### EXERCISE DIRECTIONS:
For each line in the records, produce an exact copy.
---+---
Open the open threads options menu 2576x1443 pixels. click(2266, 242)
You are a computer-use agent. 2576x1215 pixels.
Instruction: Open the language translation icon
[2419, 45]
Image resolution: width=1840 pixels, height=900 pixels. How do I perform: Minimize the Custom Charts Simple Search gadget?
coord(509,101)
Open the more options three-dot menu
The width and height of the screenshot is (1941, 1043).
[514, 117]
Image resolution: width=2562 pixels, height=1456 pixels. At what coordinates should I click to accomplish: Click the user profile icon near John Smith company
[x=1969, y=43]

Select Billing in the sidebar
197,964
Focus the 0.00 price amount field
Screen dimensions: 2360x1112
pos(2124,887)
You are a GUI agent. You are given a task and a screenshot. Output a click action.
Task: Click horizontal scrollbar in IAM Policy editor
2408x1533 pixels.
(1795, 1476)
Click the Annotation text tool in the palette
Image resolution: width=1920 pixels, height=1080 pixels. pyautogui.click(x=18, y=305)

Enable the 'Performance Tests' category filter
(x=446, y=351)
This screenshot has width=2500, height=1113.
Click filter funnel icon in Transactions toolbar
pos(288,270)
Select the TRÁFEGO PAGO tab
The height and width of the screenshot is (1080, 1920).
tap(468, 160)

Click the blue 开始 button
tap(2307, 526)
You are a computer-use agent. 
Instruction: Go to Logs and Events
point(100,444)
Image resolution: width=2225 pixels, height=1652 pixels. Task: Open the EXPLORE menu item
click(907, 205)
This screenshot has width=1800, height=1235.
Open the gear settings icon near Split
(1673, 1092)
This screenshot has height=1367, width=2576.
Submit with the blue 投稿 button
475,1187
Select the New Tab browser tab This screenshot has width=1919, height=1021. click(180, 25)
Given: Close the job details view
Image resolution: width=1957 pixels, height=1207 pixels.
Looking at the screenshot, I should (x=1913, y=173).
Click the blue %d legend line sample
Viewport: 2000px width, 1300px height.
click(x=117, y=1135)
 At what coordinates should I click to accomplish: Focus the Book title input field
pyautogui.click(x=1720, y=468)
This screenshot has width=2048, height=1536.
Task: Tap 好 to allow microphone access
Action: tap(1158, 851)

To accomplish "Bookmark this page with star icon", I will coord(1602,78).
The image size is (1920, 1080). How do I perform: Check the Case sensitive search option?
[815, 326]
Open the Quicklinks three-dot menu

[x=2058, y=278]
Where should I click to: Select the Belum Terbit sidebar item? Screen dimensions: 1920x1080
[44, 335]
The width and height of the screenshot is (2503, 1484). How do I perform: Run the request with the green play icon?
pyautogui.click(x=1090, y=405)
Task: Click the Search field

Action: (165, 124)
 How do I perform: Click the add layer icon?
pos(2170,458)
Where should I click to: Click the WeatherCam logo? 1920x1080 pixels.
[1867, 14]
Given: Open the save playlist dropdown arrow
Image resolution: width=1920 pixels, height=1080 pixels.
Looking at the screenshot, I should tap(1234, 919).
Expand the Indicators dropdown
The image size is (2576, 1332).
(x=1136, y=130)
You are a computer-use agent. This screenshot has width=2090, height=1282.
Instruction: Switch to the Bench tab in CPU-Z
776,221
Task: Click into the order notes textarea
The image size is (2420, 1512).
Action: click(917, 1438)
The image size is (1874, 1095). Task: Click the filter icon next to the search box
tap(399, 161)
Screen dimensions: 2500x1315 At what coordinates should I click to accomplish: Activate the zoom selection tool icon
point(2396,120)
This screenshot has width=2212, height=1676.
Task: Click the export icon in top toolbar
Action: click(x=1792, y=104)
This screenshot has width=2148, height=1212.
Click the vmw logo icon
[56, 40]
---+---
### RESULT OF THE TASK:
Open the open threads options menu 2576x1443 pixels. click(2266, 242)
You are a computer-use agent. 2576x1215 pixels.
Instruction: Open the language translation icon
[2419, 45]
Image resolution: width=1840 pixels, height=900 pixels. How do I perform: Minimize the Custom Charts Simple Search gadget?
coord(509,101)
Open the more options three-dot menu
The width and height of the screenshot is (1941, 1043).
[514, 117]
Image resolution: width=2562 pixels, height=1456 pixels. At what coordinates should I click to accomplish: Click the user profile icon near John Smith company
[x=1969, y=43]

Select Billing in the sidebar
197,964
Focus the 0.00 price amount field
Screen dimensions: 2360x1112
pos(2124,887)
You are a GUI agent. You are given a task and a screenshot. Output a click action.
Task: Click horizontal scrollbar in IAM Policy editor
2408x1533 pixels.
(1795, 1476)
Click the Annotation text tool in the palette
Image resolution: width=1920 pixels, height=1080 pixels. pyautogui.click(x=18, y=305)

Enable the 'Performance Tests' category filter
(x=446, y=351)
This screenshot has width=2500, height=1113.
Click filter funnel icon in Transactions toolbar
pos(288,270)
Select the TRÁFEGO PAGO tab
The height and width of the screenshot is (1080, 1920).
tap(468, 160)

Click the blue 开始 button
tap(2307, 526)
You are a computer-use agent. 
Instruction: Go to Logs and Events
point(100,444)
Image resolution: width=2225 pixels, height=1652 pixels. Task: Open the EXPLORE menu item
click(907, 205)
This screenshot has width=1800, height=1235.
Open the gear settings icon near Split
(1673, 1092)
This screenshot has height=1367, width=2576.
Submit with the blue 投稿 button
475,1187
Select the New Tab browser tab This screenshot has width=1919, height=1021. click(180, 25)
Given: Close the job details view
Image resolution: width=1957 pixels, height=1207 pixels.
Looking at the screenshot, I should (x=1913, y=173).
Click the blue %d legend line sample
Viewport: 2000px width, 1300px height.
click(x=117, y=1135)
 At what coordinates should I click to accomplish: Focus the Book title input field
pyautogui.click(x=1720, y=468)
This screenshot has width=2048, height=1536.
Task: Tap 好 to allow microphone access
Action: tap(1158, 851)

To accomplish "Bookmark this page with star icon", I will coord(1602,78).
The image size is (1920, 1080). How do I perform: Check the Case sensitive search option?
[815, 326]
Open the Quicklinks three-dot menu

[x=2058, y=278]
Where should I click to: Select the Belum Terbit sidebar item? Screen dimensions: 1920x1080
[44, 335]
The width and height of the screenshot is (2503, 1484). How do I perform: Run the request with the green play icon?
pyautogui.click(x=1090, y=405)
Task: Click the Search field

Action: (165, 124)
 How do I perform: Click the add layer icon?
pos(2170,458)
Where should I click to: Click the WeatherCam logo? 1920x1080 pixels.
[1867, 14]
Given: Open the save playlist dropdown arrow
Image resolution: width=1920 pixels, height=1080 pixels.
Looking at the screenshot, I should tap(1234, 919).
Expand the Indicators dropdown
The image size is (2576, 1332).
(x=1136, y=130)
You are a computer-use agent. This screenshot has width=2090, height=1282.
Instruction: Switch to the Bench tab in CPU-Z
776,221
Task: Click into the order notes textarea
The image size is (2420, 1512).
Action: click(917, 1438)
The image size is (1874, 1095). Task: Click the filter icon next to the search box
tap(399, 161)
Screen dimensions: 2500x1315 At what coordinates should I click to accomplish: Activate the zoom selection tool icon
point(2396,120)
This screenshot has width=2212, height=1676.
Task: Click the export icon in top toolbar
Action: click(x=1792, y=104)
This screenshot has width=2148, height=1212.
Click the vmw logo icon
[56, 40]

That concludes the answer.